A Milano si è riunita la II Assemblea Missionaria Diocesana. Tra testimonianze, la presentazione di alcune realtà, preghiera e riflessione, l’Arcivescovo ha chiesto agli animatori di collaborare alla costruzione della “Chiesa dalle genti”, offrendo il proprio contributo al Sinodo minore
di Annamaria
Braccini
Un incontro di grazia e non per lamentarsi. È quello che si realizza, presso la “Casa Cardinale Ildefonso Schuster” di via Sant’Antonio a Milano, con la IIª Assemblea Missionaria Diocesana per l’Anno pastorale 2017-2018, dopo la prima svoltasi il 30 settembre scorso. Assise affollata – accanto a monsignor Delpini siedono il vicario episcopale di Settore, monsignor Luca Bressan e il responsabile dell’Ufficio per la Pastorale Missionaria, don Antonio Novazzi – nella quale l’Arcivescovo si rivolge ai partecipanti dicendosi felice di incontrali «sentendo che siete collaboratori nel mio desiderio che tutte le comunità abbiano questa apertura missionaria».Si parte da “Evangelii Gaudium”, per l’articolata relazione che monsignor Delpini titola, “Il sogno di una Chiesa missionaria e il Sinodo minore della Chiesa di Milano”.

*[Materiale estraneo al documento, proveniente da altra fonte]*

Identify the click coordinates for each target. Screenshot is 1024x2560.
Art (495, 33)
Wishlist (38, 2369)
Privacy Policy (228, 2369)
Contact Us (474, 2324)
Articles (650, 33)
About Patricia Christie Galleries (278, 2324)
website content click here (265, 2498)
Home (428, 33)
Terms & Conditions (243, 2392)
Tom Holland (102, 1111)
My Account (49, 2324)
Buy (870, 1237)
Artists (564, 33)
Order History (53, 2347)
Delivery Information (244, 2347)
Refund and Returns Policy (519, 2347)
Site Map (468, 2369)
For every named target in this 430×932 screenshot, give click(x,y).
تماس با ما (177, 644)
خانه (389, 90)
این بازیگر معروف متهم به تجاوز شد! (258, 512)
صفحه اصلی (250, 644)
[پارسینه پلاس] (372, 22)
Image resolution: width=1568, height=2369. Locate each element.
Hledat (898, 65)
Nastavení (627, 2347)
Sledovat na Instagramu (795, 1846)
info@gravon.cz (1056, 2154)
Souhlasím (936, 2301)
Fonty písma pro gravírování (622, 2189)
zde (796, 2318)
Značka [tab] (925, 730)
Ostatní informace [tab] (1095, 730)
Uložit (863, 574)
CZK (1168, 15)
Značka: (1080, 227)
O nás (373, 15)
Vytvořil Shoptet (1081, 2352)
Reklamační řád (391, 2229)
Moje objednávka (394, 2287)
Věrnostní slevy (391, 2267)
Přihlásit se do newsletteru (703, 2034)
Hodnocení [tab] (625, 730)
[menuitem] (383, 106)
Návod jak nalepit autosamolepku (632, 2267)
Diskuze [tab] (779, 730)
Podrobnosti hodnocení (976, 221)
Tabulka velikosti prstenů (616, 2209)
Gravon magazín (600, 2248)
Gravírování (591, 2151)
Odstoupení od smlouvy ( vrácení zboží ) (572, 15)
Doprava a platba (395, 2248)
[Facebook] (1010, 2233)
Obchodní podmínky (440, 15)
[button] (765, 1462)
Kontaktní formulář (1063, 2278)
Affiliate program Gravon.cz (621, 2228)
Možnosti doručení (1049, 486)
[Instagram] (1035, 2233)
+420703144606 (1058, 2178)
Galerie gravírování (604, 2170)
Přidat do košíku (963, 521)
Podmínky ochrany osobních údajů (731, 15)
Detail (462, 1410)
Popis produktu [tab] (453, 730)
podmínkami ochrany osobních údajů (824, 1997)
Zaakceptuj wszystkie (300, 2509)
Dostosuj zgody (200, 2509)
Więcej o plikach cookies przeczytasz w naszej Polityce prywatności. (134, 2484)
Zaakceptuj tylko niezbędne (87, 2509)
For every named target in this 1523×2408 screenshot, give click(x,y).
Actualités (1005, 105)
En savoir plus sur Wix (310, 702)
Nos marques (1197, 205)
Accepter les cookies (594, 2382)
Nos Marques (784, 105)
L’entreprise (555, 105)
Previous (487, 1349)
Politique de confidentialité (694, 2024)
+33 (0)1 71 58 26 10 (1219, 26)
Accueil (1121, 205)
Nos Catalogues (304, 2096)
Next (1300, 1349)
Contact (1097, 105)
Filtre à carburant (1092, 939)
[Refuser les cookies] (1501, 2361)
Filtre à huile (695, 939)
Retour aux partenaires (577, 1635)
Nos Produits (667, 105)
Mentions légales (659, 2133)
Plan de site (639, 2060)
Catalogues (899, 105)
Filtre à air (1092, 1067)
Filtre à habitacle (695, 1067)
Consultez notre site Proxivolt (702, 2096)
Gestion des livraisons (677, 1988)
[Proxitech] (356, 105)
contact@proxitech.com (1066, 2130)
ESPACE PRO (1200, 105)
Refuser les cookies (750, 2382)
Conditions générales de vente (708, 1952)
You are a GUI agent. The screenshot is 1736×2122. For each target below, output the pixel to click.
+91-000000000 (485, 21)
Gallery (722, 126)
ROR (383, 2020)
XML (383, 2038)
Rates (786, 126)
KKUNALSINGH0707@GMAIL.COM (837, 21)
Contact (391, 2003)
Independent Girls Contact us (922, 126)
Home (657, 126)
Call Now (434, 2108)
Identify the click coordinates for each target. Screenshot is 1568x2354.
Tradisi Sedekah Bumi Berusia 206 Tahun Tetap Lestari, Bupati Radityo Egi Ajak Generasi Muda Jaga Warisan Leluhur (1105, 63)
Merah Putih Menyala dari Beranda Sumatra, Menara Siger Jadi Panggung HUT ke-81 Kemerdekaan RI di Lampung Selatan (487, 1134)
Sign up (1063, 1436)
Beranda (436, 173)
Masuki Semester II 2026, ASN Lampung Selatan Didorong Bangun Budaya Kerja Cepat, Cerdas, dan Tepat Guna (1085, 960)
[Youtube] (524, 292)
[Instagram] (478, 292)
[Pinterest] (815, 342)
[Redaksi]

I documenti del Magistero, ovviamente (se non più di altri), non sono fatti per le citazioni, ma per cogliere «le scintille che accendono i cuori», chiarisce subito il vescovo Mario.
«Dappertutto vedo brillare scintille, gesti minimi di persone che praticano la “legge della decima”. È stupefacente rilevare il numero, la qualità, la costanza, la creatività di un popolo sterminato che abita nelle nostre terre, che rende abitabili le nostre città, che rassicura sul futuro». Eppure queste scintille rischiano di essere «piccole e precarie».
Il pensiero va, così, al Papa che, richiamando la necessità di essere contagiati da questa passione, dice: “Non lasciatevi rubare il Vangelo”. «Coloro che sono chiamati a vivere la dimensione missionaria sono anche chiamati a essere questo fuoco. L’animatore missionario non si deve accontentare di fare il bene, ma deve trasformare questa opera, anche magari minima, in un’occasione di gioia. Dobbiamo aiutare gli altri a sperimentare la gioia del Vangelo, non una frenesia di iniziative». E ciò nella consapevolezza che solo l’incontro personale con Cristo permette di sperimentare la gioia autentica «che non può essere una maschera, una recita, un modo per tranquillizzare quelli a cui vogliamo bene, e che è, invece, la gioia misteriosa che convive con le tribolazioni, è la comunione con Gesù».
Questo, d’altra parte, è il senso di “Evangelii Gaudium”: «un dare del “tu” al Signore che genera la gioia di annunciarlo. Le scintille che brillano nella notte devono diventare come una stella cometa che arriva al Signore».
Pur ringraziando per il molto che si fa, l’Arcivescovo non si nasconde i problemi e le stanchezze che sembrano caratterizzare il mondo di oggi. La consegna è, allora, a prendere il largo: «A volte pare che il gran bene che facciamo rimanga muto. Questo è un cristianesimo timido e complessato», di fronte al quale occorre chiedersi, appunto, «perché ci lasciamo rubare il Vangelo».
Il «richiamo di cui abbiamo bisogno», per usare ancora le parole di Delpini, è chiaro. «Come possiamo portare il Vangelo agli altri se non abbiamo il coraggio di dirlo? Chiediamoci se nel nostro desiderio di essere discreti, non si nasconda il non avere incontrato di recente Gesù».
L’invito è a guardare a esperienze feconde come quelle dei missionari ad vitam e dei Fidei donum, protagonisti, nell’auspicio dell’Arcivescovo, di una «collaborazione tra le Chiese non sia un percorso a senso unico – perché sarebbe una specie di colonialismo –, ma un annunciare il Vangelo per impararlo di nuovo».
Da qui la richiesta di un aiuto reale, in considerazione «dell’importanza dell’animazione missionaria per il Sinodo minore».
«Come possiamo immaginare una Chiesa per domani? Come deve essere la nostra Chiesa fatta dalle genti? Vi chiedo di meditare la Lettera agli Efesini (a ognuno, al termine dell’incontro, ne viene distribuita una copia con l’introduzione dell’Arcivescovo stesso e le note di don Franco Manzi) perché, per capire cosa sia la Chiesa dalle genti, bisogna sapere cosa è la Chiesa: non un sogno fantastico, ma quella che lo Spirito ci induce a costruire».
Non manca, prima delle testimonianze di missionari Fidei Donium appena tornati dallo Zambia, un’espressione scherzosa: «Il mio editto per i laici è: leggetela entro Pasqua».